1. Trace execution path
2. Identify what's actually called
3. Check if mocks override real behavior
4. Verify integration points

Red Flags:

• Mocking the system under test
• Testing mock behavior instead of real behavior
• Execution path doesn't match intent
• Critical code paths not exercised

Phase 4: Assertion Analysis

Question: Do assertions verify the claimed behavior?

1. Examine each assertion
2. Map assertions to intent
3. Check assertion strength
4. Verify failure conditions

Red Flags:

• Weak assertions ("assert result is not None")
• Asserting existence, not correctness
• Missing assertions for error cases
• Assertions on mocks instead of real outputs

Phase 5: Failure Analysis

Question: What would make this test fail?

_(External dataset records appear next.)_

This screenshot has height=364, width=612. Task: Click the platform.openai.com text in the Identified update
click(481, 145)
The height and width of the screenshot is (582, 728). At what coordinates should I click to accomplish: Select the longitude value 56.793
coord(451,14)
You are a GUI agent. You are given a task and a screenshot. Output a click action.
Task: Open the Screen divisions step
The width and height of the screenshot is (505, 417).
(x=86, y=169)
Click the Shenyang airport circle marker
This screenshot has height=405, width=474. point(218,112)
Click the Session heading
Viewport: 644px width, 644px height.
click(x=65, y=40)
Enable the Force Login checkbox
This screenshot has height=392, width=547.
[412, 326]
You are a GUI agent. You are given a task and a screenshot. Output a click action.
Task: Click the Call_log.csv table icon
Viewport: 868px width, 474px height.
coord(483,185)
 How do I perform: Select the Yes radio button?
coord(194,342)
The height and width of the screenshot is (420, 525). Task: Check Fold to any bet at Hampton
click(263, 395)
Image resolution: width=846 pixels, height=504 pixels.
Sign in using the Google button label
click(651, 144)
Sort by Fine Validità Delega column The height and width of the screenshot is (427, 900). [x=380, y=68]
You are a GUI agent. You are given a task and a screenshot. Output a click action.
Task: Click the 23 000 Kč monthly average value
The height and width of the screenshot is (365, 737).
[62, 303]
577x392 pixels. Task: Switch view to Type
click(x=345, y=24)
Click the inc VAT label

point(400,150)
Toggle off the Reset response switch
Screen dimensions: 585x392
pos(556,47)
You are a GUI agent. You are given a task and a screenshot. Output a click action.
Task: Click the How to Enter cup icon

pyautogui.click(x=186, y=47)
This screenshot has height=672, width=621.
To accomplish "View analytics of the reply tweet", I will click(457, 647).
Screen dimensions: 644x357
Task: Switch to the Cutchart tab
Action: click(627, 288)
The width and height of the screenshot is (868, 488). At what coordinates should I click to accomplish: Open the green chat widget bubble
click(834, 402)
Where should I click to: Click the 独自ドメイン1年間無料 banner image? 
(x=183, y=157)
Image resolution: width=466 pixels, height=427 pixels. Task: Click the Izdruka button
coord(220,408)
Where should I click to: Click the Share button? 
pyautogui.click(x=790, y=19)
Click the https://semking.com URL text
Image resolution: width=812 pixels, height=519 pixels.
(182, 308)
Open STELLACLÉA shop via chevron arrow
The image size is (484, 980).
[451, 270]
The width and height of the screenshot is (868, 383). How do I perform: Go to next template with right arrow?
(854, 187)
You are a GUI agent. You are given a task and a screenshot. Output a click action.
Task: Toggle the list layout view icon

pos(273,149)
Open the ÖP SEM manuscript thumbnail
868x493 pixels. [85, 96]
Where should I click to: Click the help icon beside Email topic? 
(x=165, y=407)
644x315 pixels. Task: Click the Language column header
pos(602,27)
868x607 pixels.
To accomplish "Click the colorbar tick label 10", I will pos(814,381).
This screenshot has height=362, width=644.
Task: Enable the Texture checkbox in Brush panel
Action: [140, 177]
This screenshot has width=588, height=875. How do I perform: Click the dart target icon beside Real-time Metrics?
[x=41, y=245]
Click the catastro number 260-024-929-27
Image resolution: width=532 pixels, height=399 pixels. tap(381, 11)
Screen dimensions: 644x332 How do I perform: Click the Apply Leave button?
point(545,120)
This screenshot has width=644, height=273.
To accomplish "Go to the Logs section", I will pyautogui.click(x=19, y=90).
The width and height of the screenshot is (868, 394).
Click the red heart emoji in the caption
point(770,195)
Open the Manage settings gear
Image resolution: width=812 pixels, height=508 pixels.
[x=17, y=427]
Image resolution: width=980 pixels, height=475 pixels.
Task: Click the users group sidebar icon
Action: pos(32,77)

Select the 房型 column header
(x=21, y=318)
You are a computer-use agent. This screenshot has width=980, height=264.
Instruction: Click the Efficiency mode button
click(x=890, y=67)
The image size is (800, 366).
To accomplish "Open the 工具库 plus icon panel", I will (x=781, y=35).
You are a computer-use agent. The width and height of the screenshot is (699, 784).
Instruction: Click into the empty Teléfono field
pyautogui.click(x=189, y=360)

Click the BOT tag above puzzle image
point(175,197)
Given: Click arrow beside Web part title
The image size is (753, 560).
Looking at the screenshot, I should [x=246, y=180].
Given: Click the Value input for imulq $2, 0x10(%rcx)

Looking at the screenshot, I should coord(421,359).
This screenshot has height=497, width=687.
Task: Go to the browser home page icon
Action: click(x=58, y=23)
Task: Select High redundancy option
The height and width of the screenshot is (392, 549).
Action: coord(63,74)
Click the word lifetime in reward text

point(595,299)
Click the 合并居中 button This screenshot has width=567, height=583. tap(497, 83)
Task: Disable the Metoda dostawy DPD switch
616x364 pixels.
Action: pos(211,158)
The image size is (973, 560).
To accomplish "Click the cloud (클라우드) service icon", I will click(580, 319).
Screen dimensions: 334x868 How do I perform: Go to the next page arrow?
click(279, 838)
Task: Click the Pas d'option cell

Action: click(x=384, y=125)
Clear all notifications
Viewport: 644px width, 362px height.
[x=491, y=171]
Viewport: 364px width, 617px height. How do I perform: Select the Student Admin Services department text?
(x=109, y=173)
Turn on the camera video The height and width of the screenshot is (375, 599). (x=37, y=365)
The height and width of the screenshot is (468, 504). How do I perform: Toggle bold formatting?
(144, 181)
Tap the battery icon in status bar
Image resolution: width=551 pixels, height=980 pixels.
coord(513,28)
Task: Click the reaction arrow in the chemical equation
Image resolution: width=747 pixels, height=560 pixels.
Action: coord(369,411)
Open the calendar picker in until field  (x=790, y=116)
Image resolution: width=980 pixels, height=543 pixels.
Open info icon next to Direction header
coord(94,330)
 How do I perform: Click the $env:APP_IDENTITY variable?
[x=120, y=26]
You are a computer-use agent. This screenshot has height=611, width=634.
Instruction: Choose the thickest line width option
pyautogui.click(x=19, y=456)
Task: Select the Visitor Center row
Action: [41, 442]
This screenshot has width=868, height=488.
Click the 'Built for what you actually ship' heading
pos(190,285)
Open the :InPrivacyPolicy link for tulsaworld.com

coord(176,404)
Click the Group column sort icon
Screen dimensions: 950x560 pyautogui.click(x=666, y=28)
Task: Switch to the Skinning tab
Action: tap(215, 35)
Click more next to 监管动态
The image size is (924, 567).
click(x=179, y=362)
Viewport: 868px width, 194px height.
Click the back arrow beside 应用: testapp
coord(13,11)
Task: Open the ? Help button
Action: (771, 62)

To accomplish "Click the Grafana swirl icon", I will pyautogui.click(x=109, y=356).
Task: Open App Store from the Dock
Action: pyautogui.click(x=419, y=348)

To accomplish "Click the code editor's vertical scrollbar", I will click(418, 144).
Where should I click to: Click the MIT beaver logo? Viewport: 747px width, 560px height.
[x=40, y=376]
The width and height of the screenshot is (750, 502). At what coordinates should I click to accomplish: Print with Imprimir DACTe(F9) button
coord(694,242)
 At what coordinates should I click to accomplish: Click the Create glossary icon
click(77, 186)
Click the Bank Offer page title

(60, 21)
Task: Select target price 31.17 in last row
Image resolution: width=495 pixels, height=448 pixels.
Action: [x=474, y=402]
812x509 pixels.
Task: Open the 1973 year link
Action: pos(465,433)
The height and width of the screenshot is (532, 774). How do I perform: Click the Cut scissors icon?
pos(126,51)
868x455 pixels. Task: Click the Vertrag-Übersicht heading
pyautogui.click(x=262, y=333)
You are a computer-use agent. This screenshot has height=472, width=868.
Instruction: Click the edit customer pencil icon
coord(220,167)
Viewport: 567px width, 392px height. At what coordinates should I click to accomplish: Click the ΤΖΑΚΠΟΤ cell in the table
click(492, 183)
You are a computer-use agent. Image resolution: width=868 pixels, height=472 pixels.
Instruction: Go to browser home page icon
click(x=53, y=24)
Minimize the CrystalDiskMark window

1. Introduce intentional bugs
2. Check if test catches them
3. Verify error messages are meaningful
4. Test failure scenarios explicitly

Red Flags:

• Test passes with obviously broken code
• Removing functionality doesn't fail test
• Error messages don't indicate what failed
• No negative test cases

Inspection Checklist

Use this checklist for every test you inspect:

Intent Verification

• Test name describes behavior, not implementation
• Expected behavior is clearly stated
• Success criteria are explicit
• Test has a single clear purpose

Setup Quality

• Test data is realistic
• Required dependencies are present
• State initialization is valid
• Mocks are justified and complete

Execution Quality

• Real code paths are exercised
• System under test is not mocked
• Integration points are tested
• Side effects are verified

Assertion Quality

• Assertions match stated intent
• Assertions are specific and meaningful
• Both success and failure cases tested
• Error conditions are verified

Regression Prevention

• Test would catch known bug patterns
• Boundary conditions are tested
• Edge cases are covered
• Failure modes are explicit

Common Test Smells

1. The Optimistic Asserter

# BAD: Only tests happy path
def test_user_login():
    user = create_user("test@example.com", "password123")
    assert user is not None  # Weak!

Issues:

• Doesn't test login actually works
• Weak assertion (not None)
• Missing: wrong password, locked account, etc.

Improvement:

def test_user_login_with_valid_credentials_returns_authenticated_session():
    user = create_user("test@example.com", "password123")
    session = login(user.email, "password123")

    assert session.is_authenticated
    assert session.user_id == user.id
    assert session.expires_at > datetime.now()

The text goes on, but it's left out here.